What the task asks: In the entries below, locate the line with "Task: Click the", then give again that line and all lines after it, exactly, with pictures omitted.

Exercise data:
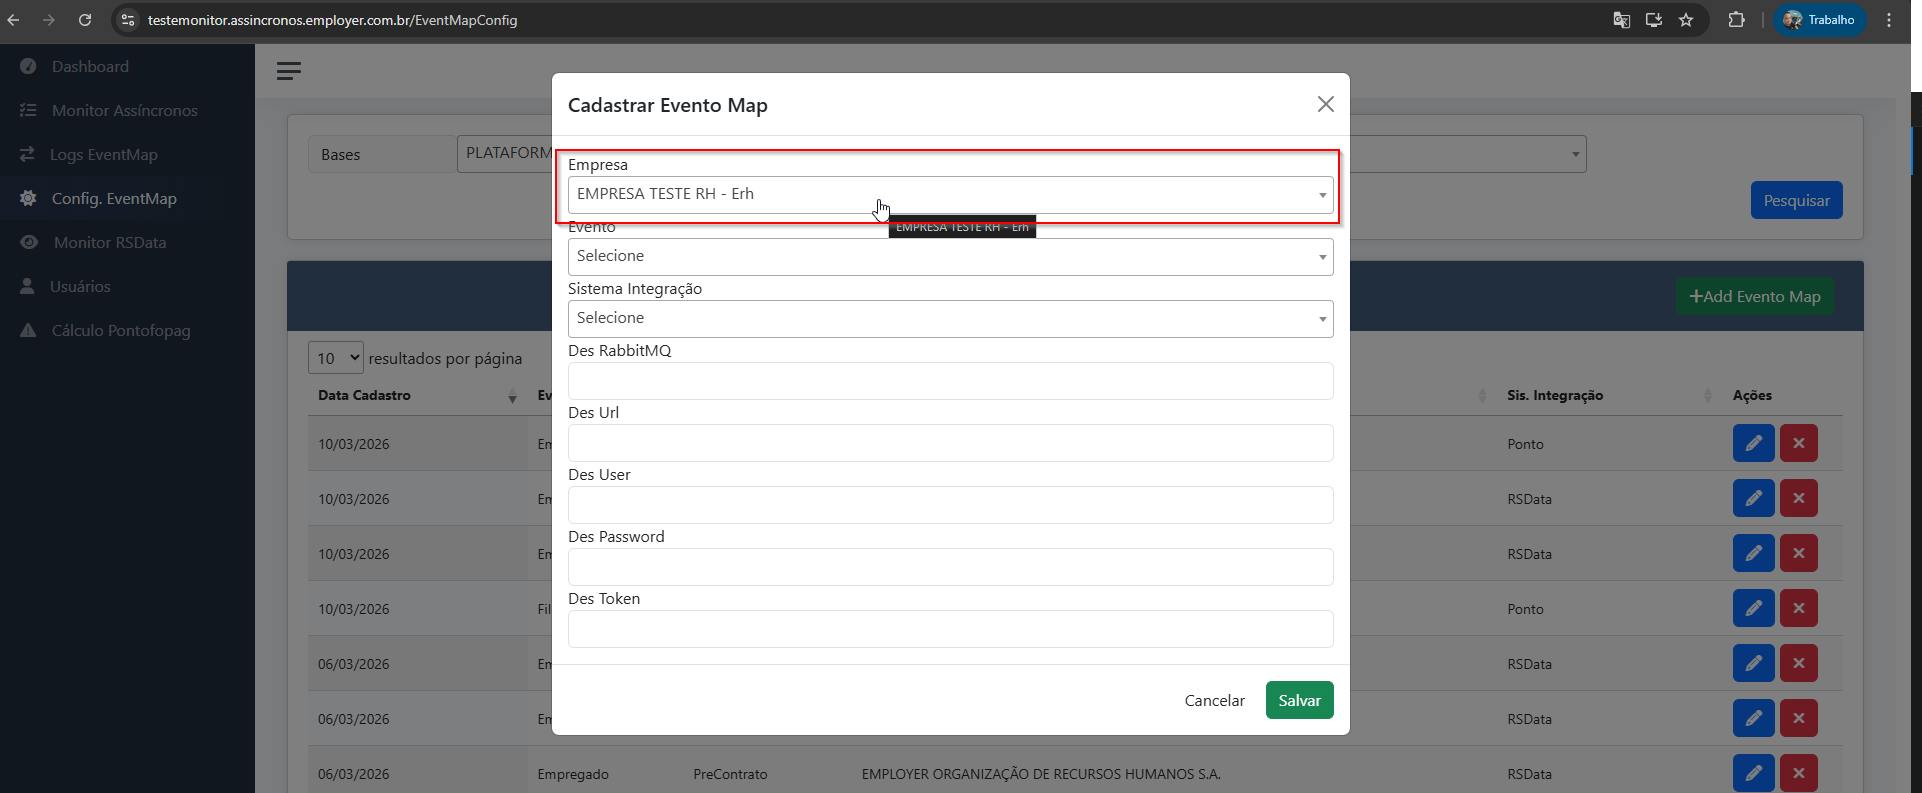Change the results per page selector
The image size is (1922, 793).
tap(336, 358)
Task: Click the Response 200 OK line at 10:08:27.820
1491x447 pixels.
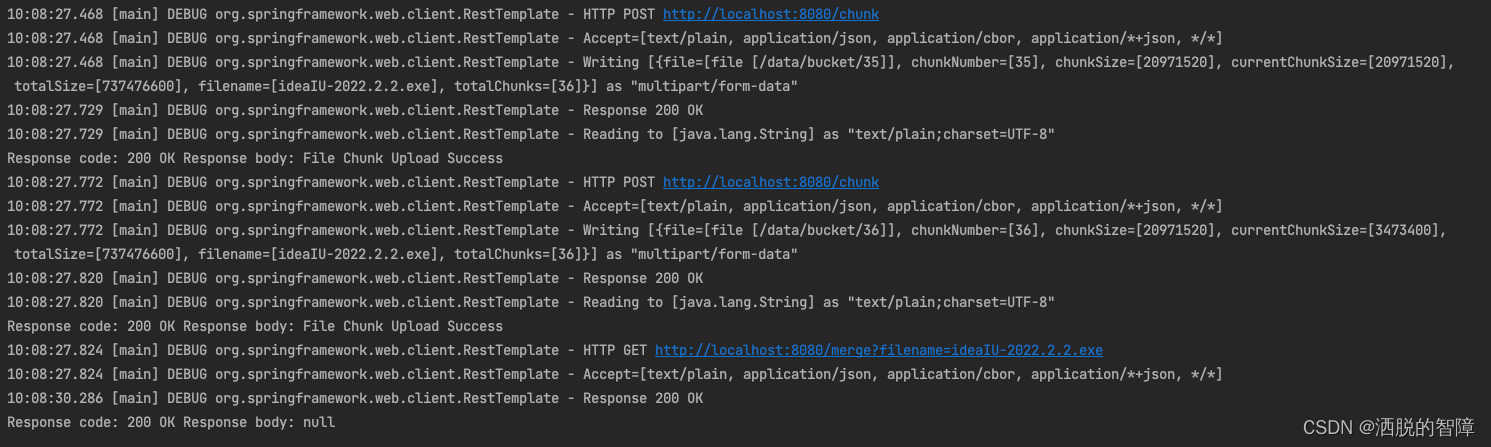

Answer to this problem:
Task: Click the Response 200 OK line at 10:08:27.820
1491x447 pixels.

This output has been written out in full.